DOCUMENT TEXT:
'''
God Hates Sin Even Among His Own Children

That's how much God hates sin, that He would destroy His own temple. In fact, He's done it twice in history. You ever wonder if God will judge His own? You ever wonder if God really hates sin, even when it is conducted among those who call themselves His children?

Yes, He does. And He was willing to destroy His own temple multiple times to prove this point. With that said, southern kingdom of Judah did not learn the lessons of the northern kingdom. And so in time, God sent King Nebuchadnezzar and the Babylonians in.

And the first thing they did was they took from Jerusalem the best and brightest. They didn't waste the city entirely at that point, and they didn't take everyone at that point. They went into the city, and they found the best and the brightest, and that's the ones they took in the first exile.

So Ezekiel, this priest, was one of the first exiles that was taken out of Jerusalem, and he would never see it again, except in visions, which we'll talk about in the weeks to come. So with that said, that's the dynamic. That's the circumstance. He's sitting on a river bank, a man who had been trained to be a priest, on the very day, the 30th birthday.

That's when you began public ministry as a priest. He's not in the temple. He's not in Jerusalem. He's by the river.

The Vision of God's Glory and the Fiery Chariot Throne

But then something happens. Specifically, he has a vision. The very first verse of Ezekiel 1, we read this. It came to pass in the 30th year, in the fourth month, on the fifth day of the month, that I was among the captives by the river Chebar, and the heavens were opened and I saw visions of God.

Now what kind of visions did we talk about last week? What did Ezekiel see? Well, among other things, he saw this fiery chariot. Remember, he saw the clouds like they were on fire.

There was a whirlwind, there were clouds, fire and lightning was in them, and within the clouds there was a chariot. Beneath the platform, beneath the firmament, there were angels. They had four faces. They had four sides.

They also had wheels that were turning and spinning, wheels that interlocked with one another so that the chariot could go in any number of different directions. Last week, we talked about some of these figures and what they meant, what they represented, and the like. Needless to say, for our purposes today, it was an impressive sight.

Here was the throne of God manifest in a way so striking, so powerful, depicting the omniscience, the omnipotence of God Himself. Ezekiel sees this, and his reaction is, of course, to fall down. Now, back in the end of chapter one, on top of the chariot — the chariot's really not the most impressive part — on top of the chariot, Ezekiel had seen a figure.
'''
STATED EXERCISE A: Revise the Ezekiel passage from "Now what kind" up to and including "an impressive sight.", putting "storm" wherever "whirlwind" appears.
STATED EXERCISE B: List every place that the Ezekiel passage refers to by name.
The items that come next were taken from a different source.

Records for locating displayed items
'''
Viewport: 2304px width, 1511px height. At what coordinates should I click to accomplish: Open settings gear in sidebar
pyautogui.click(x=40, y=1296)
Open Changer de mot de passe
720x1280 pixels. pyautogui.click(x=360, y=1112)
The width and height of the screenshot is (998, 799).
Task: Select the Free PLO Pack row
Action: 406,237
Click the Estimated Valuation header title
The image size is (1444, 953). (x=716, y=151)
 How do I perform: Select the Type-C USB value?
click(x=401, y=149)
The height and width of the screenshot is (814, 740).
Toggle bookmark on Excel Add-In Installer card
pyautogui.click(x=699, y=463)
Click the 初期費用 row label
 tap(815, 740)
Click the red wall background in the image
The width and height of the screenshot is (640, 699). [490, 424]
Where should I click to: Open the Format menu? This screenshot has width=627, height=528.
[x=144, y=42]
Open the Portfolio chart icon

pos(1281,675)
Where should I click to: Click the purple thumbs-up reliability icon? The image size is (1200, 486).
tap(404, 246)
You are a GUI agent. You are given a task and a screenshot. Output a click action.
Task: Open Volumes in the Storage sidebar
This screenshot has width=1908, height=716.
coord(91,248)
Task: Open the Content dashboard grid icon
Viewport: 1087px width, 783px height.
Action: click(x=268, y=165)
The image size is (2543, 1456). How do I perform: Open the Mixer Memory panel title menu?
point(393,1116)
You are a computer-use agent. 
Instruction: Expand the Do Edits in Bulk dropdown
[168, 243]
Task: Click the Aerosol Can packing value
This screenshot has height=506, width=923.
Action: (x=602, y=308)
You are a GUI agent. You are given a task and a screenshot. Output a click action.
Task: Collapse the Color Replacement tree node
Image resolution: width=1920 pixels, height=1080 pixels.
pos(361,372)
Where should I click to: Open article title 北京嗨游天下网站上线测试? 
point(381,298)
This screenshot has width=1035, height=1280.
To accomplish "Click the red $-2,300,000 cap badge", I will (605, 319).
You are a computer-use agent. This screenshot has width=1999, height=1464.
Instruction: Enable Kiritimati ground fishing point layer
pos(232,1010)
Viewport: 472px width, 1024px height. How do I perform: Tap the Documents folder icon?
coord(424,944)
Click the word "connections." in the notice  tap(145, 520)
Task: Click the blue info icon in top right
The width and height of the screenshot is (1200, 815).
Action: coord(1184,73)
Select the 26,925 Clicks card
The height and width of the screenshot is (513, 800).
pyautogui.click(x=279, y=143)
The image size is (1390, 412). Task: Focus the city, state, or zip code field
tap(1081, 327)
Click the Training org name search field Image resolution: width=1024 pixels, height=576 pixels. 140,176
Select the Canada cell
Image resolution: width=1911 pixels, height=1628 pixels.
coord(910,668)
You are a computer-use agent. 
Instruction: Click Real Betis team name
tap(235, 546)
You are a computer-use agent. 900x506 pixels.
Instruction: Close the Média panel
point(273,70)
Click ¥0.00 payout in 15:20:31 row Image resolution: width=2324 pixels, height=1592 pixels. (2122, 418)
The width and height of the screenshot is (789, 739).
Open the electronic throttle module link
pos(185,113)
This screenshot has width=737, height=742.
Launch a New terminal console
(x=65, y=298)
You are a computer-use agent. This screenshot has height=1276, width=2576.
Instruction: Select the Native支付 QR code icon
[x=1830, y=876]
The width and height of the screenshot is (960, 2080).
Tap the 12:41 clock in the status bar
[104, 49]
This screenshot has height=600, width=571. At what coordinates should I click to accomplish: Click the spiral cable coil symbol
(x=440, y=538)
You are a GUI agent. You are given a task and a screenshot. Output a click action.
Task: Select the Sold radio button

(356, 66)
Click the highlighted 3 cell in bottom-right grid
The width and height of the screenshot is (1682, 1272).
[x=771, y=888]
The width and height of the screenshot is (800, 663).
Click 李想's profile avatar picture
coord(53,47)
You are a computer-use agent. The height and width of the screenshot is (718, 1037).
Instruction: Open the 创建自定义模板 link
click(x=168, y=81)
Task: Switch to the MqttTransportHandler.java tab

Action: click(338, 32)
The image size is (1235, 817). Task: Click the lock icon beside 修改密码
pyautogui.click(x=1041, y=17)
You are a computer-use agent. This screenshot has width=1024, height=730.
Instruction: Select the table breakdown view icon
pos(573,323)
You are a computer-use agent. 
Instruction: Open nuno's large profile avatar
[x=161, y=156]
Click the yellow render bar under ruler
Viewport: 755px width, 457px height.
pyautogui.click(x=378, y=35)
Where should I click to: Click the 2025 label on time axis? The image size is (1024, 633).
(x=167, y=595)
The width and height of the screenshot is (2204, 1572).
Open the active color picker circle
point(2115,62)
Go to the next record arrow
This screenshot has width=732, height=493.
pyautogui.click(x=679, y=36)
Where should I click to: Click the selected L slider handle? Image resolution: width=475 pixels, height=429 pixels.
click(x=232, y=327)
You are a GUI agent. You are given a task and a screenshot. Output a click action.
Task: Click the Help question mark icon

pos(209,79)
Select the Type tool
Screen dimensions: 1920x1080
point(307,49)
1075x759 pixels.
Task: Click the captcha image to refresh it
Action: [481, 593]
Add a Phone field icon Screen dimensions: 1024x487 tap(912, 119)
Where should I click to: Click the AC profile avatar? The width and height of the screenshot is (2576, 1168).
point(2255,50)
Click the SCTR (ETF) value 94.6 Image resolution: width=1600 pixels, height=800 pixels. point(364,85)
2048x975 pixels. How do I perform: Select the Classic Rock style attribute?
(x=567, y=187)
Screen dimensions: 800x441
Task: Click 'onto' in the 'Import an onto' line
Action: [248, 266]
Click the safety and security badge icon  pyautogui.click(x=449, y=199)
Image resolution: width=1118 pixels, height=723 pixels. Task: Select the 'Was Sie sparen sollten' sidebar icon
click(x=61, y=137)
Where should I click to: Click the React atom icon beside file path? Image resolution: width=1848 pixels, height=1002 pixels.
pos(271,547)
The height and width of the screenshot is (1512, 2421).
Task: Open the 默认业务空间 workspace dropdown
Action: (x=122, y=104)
'''
TASK SOLUTION A:
Now what kind of visions did we talk about last week? What did Ezekiel see? Well, among other things, he saw this fiery chariot. Remember, he saw the clouds like they were on fire.

There was a storm, there were clouds, fire and lightning was in them, and within the clouds there was a chariot. Beneath the platform, beneath the firmament, there were angels. They had four faces. They had four sides.

They also had wheels that were turning and spinning, wheels that interlocked with one another so that the chariot could go in any number of different directions. Last week, we talked about some of these figures and what they meant, what they represented, and the like. Needless to say, for our purposes today, it was an impressive sight.

TASK SOLUTION B: Judah, Jerusalem, the river Chebar